Tech that analyzes mammography images aims to fine-tune biopsies

Register now

A new method for diagnosing breast abnormalities to identify worrisome tumors has received a patent from the U.S. Patent and Trademark Office.

The technology, from Imaging Endpoints, is a radiomic evaluation tool intended for the rapid diagnosis of the nature of a patient’s breast abnormalities, with the capability to use standard mammography images.

The technology can return results in real time, offering a quick evaluation that otherwise has only been available from a biopsy, avoiding the time it takes in obtaining and processing biopsied tissues, the company contends.

This continues a trend toward using artificial intelligence and standard radiological images to facilitate diagnosis of abnormal tissue that could indicate the presence of cancer. For cancer patients, image analysis provides a non-invasive, low-risk approach to assessing tumor biology prior to therapy and an objective pathway for monitoring treatment responses.

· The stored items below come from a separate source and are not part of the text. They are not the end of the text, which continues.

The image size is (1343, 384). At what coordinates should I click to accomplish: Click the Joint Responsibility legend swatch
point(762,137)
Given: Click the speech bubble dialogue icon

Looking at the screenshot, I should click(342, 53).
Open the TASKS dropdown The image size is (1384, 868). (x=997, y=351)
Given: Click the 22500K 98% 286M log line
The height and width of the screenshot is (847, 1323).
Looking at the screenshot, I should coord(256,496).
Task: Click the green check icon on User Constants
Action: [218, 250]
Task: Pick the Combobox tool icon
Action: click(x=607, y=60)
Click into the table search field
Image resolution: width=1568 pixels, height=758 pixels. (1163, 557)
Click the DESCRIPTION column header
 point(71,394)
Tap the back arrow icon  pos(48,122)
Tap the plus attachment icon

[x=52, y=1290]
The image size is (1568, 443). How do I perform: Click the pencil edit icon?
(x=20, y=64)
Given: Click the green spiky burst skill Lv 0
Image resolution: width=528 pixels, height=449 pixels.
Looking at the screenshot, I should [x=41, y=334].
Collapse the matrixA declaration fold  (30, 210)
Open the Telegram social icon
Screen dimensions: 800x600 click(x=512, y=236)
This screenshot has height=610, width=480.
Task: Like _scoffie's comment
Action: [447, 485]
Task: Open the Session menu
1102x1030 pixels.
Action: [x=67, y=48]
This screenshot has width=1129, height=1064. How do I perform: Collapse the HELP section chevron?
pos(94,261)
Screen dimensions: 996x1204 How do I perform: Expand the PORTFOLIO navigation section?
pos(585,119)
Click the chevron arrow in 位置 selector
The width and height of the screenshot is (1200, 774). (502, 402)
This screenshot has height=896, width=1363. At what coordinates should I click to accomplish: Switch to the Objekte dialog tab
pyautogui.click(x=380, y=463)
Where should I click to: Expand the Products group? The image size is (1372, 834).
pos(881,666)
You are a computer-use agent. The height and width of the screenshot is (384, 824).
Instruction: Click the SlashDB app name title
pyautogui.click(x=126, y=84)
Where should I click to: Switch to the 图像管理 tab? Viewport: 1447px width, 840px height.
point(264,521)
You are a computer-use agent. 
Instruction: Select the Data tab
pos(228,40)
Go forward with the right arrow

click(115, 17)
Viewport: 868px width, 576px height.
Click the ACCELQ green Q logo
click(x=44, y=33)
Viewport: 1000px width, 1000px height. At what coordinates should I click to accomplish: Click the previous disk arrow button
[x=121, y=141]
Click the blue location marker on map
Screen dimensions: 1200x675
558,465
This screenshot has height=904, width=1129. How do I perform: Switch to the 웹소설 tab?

The method used by the Imaging Endpoints technology uses signals on image data to detect and characterize tumor biology; it’s based on underlying tumor biology, growth kinetics and other drivers of oncologic transformation that may have novel expression patterns on standard of care radiological images.

When used alone or in combination with other factors, a unique imaging phenotype may be developed to characterize lesions using both qualitative and quantitative approaches, and the biologic processes of tumors may be measured, derived, inferred or predicted with the discovery of imaging phenotypes. Coupling this with imaging’s ability to provide a comprehensive and real-time assessment of the entire tumor and its micro-environment makes quantitative imaging a possible tool for rapid assessment and prognosis.

The new approach has the potential to add more granularity to existing tumor identification approaches, aiming to facilitate more appropriate next-step procedures. For example, the Breast Imaging Reporting and Data System (BI-RADS) was established by the American College of Radiology to assign mammogram screenings into discrete categories of perceived severity. A follow-up biopsy is typically recommended for BI-RADS category 4 and higher. However, biopsies ultimately confirm that many BI-RADS 4 designations are benign—as a result, many women undergo painful and expensive biopsies only to find that the tumor is benign.

Imaging Endpoints currently offers imaging contract research organization (CRO) services for the use of its advanced imaging technologies in clinical trials, and is seeking partners to commercialize its technologies for routine patient care.